* Task item
Having located the line with "717x478 pixels.", repeat it and all remaining lines of the records exactly. Pictures do not belong in the answer.

[Stored records]
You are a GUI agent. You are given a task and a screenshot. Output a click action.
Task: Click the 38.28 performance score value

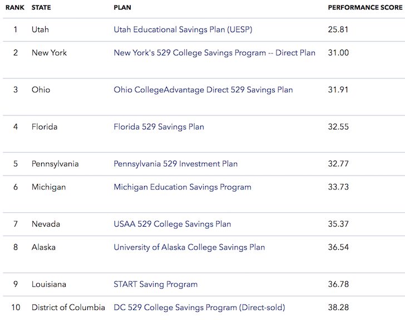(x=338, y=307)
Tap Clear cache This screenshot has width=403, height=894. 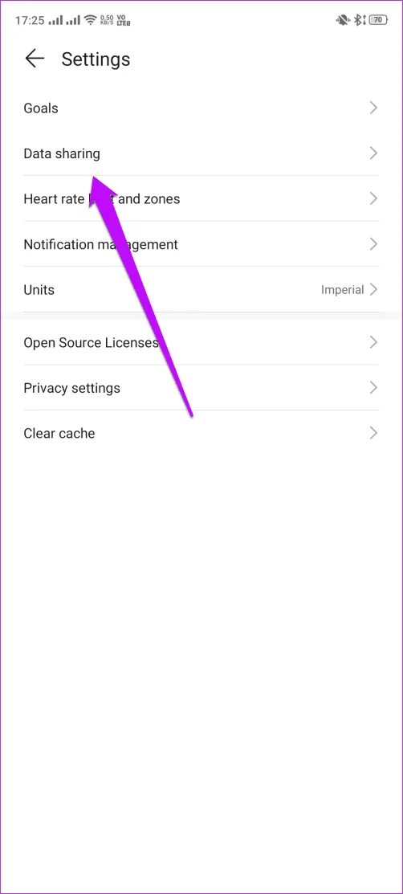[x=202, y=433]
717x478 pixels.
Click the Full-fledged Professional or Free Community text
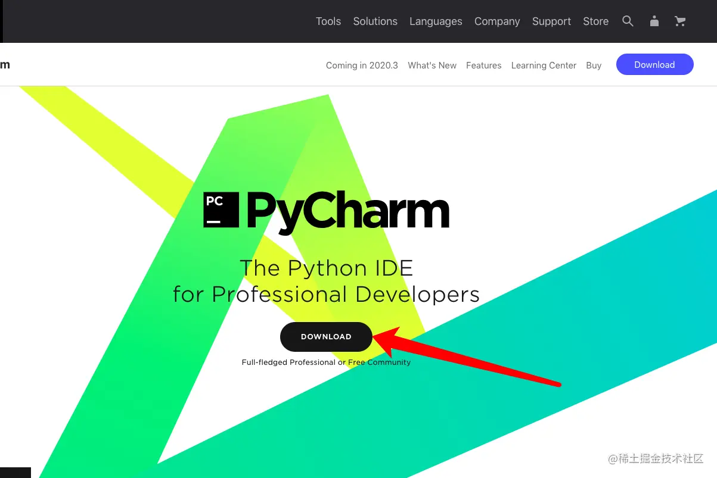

* Final answer
717x478 pixels.
Click the Full-fledged Professional or Free Community text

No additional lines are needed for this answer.